Rencana pembangunan pusat data bernilai US$ 1 miliar di Kenya kini tidak lagi dipandang sebagai kabar investasi biasa. Proyek yang digarap Microsoft bersama perusahaan AI asal Abu Dhabi, G42, justru memunculkan kekhawatiran bahwa kebutuhan dayanya bisa menekan sistem listrik nasional hingga ke batas yang berbahaya.
Persoalan itu muncul karena fasilitas tersebut disiapkan untuk menopang layanan cloud region Azure baru di Afrika Timur. Lokasi yang dipilih berada di kawasan panas bumi Olkaria, Lembah Rift, dengan harapan proyek bisa memanfaatkan energi ramah lingkungan dari salah satu sumber daya utama Kenya.
Namun, kebutuhan listrik yang direncanakan membuat banyak pihak waspada. Pada tahap awal saja, pusat data AI itu diperkirakan membutuhkan pasokan hingga 100 Megawatt, lalu ditargetkan meningkat bertahap sampai 1 Gigawatt.
Angka tersebut menjadi masalah besar jika dibandingkan dengan kondisi kelistrikan Kenya saat ini.
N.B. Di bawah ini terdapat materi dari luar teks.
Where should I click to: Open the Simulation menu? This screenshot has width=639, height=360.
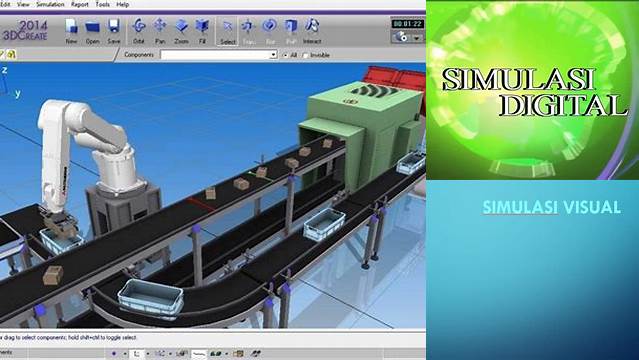(x=50, y=4)
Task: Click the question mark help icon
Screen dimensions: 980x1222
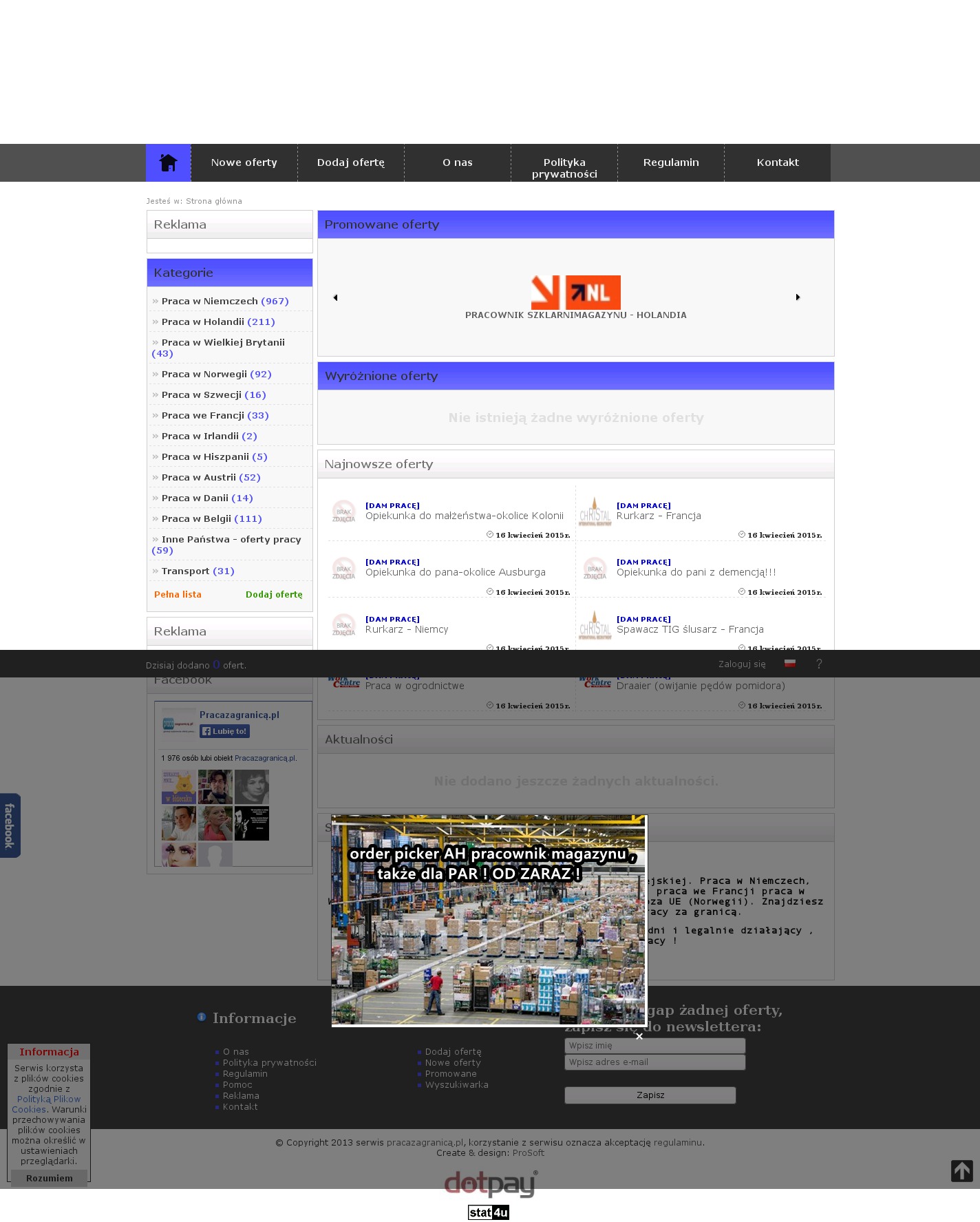Action: (819, 664)
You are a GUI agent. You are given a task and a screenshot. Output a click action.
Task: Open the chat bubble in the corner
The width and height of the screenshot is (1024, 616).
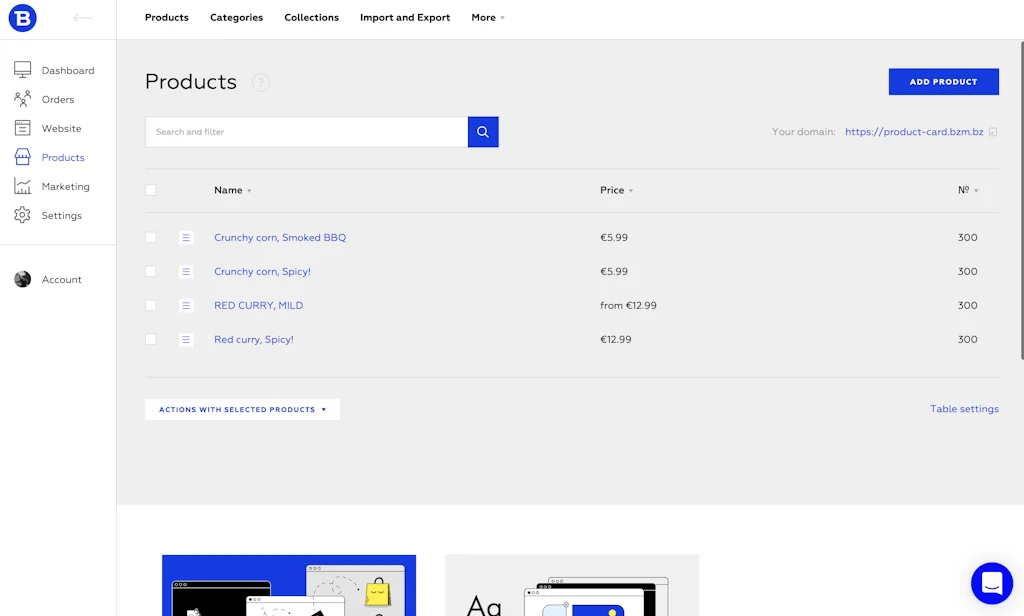pyautogui.click(x=991, y=583)
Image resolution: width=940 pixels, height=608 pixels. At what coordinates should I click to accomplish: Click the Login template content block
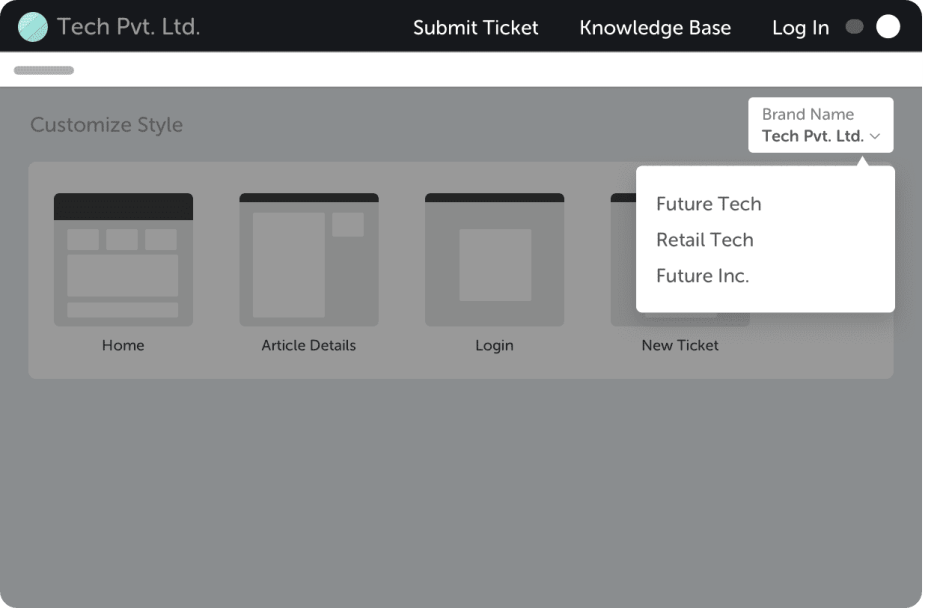(x=494, y=265)
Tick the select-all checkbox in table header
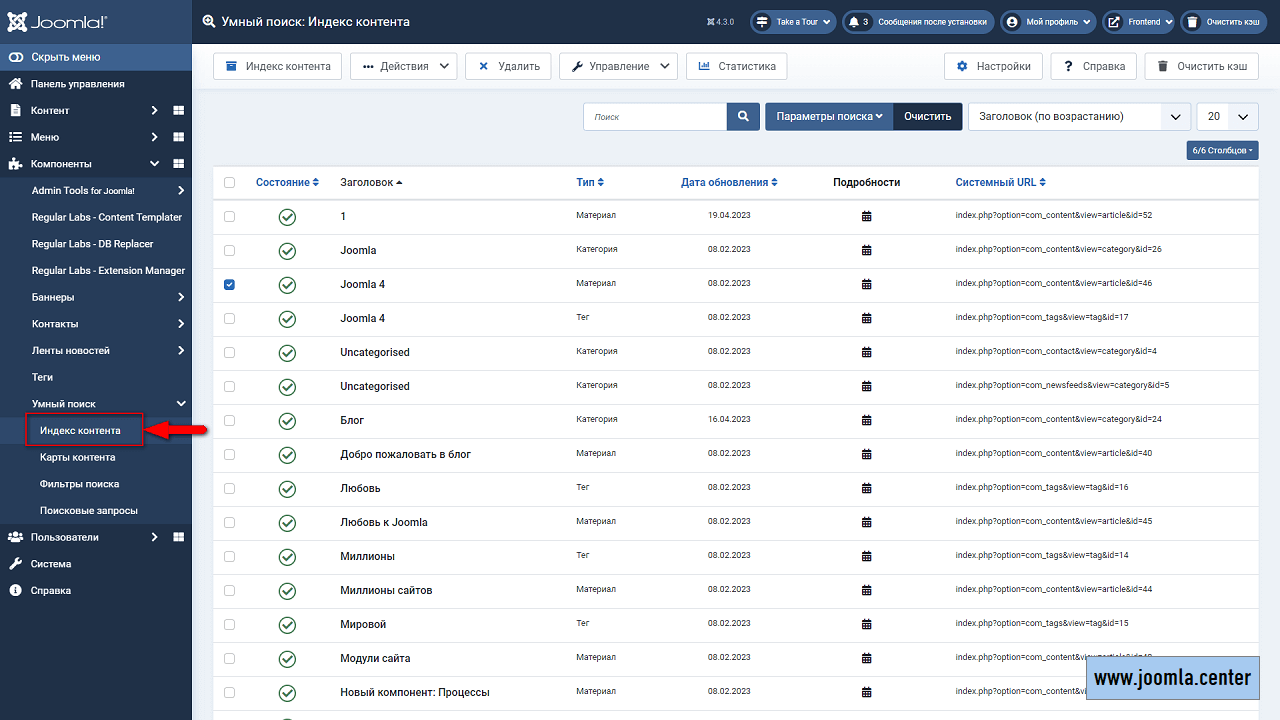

Total kapasitas listrik terpasang negara itu berada di kisaran 3 hingga 3,2 GW, sementara beban puncak konsumsi listrik nasional sudah menyentuh 2,4 GW pada Januari lalu.
Presiden Kenya William Ruto bahkan menyampaikan kekhawatiran secara terbuka. Ia menilai pemerintah bisa saja terpaksa memadamkan listrik di separuh wilayah negara jika pusat data AI Microsoft itu beroperasi penuh.
Kekhawatiran itu tidak muncul tanpa alasan. Bahkan pada kebutuhan awal 100 MW, proyek tersebut sudah akan mengambil porsi besar dari kompleks panas bumi Olkaria yang total produksinya sekitar 950 MW.
Negosiasi yang tersendat
Di luar isu teknis, pembahasan proyek ini juga tersandung masalah finansial. Microsoft dan G42 disebut meminta pemerintah Kenya memberikan jaminan pembayaran tahunan untuk kapasitas tertentu dari pusat data tersebut.
Permintaan itulah yang kemudian menjadi titik krusial dalam negosiasi. Pemerintah Kenya akhirnya tidak sanggup memenuhi jaminan keuangan yang diminta, sehingga pembicaraan masuk ke jalan buntu.
Sejumlah pejabat setempat mengakui kondisi itu sebagai sinyal bahwa rencana besar tersebut masih perlu disusun ulang. Skala proyek dinilai belum cocok dengan kemampuan dan kesiapan yang ada saat ini.
Dari harapan investasi ke risiko pasokan
Saat diumumkan pada Mei 2024, proyek ini sempat dipandang sebagai langkah penting bagi transformasi digital Kenya. Nilai investasinya yang mencapai US$ 1 miliar juga membuatnya dilihat sebagai magnet modal asing dan contoh pemanfaatan energi panas bumi untuk infrastruktur AI.
Meski begitu, besarnya kebutuhan daya membuat narasi positif itu ikut dibayangi risiko. Kenya memang ingin menarik investasi teknologi kelas dunia, tetapi pemerintah juga harus memastikan jaringan listriknya tidak ikut terbebani terlalu jauh.
Di titik ini, proyek Microsoft dan G42 berada dalam posisi yang sensitif. Di satu sisi, fasilitas itu menjanjikan nilai strategis bagi pengembangan layanan digital di Afrika Timur.
Di sisi lain, beban listrik yang diminta bisa menekan sistem energi nasional yang sudah mendekati batas. Selama belum ada formulasi baru dalam pembicaraan, masa depan pusat data raksasa itu di Kenya tetap menyisakan pertanyaan besar tentang seberapa jauh jaringan listrik negara tersebut mampu menanggung ambisi teknologi sebesar ini.